小寺の論壇:「排除ベンチ」は誰から何を守っているのか
ここのところ個人的に気になっている話題が、いわゆる「排除ベンチ」についてである。ことの発端は、4月11日のこのツイートのようだ。
・京橋のデカいモンベルの前に、北欧っぽい可愛らしいデザインの〝排除〟ベンチという、コンセプト的にはバンクシーが嫌がらせで設置する様な代物だよなと思った。
https://twitter.com/DiRRKDiGGLER/status/1381079717059555329
これに関して、withnewsというメディアが深堀りしはじめてから、話題になったようだ。
・巧妙化する「排除アート」 誰にもやさしくない都市が牙をむく時
https://withnews.jp/article/f0210712003qq000000000000000W02c10101qq000023308A
・「排除ベンチ」抵抗した制作者が突起に仕込んだ「せめてもの思い」
https://withnews.jp/article/f0210713003qq000000000000000W08k10201qq000023319A
ただ今回のムーブメントの前、2020年に美術手帖が「排除アートと過防備都市の誕生。不寛容をめぐるアートとデザイン」というタイトルで、東北大学大学院の五十嵐太郎教授の寄稿文を上げている。上記withnewsの記事も、この寄稿を下敷きにしているものと思われる。

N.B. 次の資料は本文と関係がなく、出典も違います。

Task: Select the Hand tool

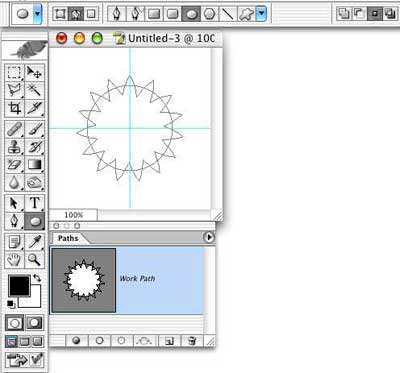Action: [15, 259]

・排除アートと過防備都市の誕生。不寛容をめぐるアートとデザイン
https://bijutsutecho.com/magazine/insight/23127
実際にこうした排除ベンチは、首都圏ではよく見かけたものだ。既存のフラットなベンチに、わざわざ仕切りをあと付けしたものも多く見られる。ホームのベンチまで、ただの金属パイプになっている駅もある。またベンチだけでなく、花壇の縁石のようなところにまで仕切りを設けてある公園もある。
こうした手すりや仕切りの目的は、人が横にならないようにするためである。端的に言えば、ホームレスの宿化することを防止するためと言っていいだろう。
しかしただ嫌がらせするだけでは、そこで寝そべるつもりのない人にも不快感を与える。そこでアート的な被せものをして、オブジェとして設置するといった方法が取られることとなった。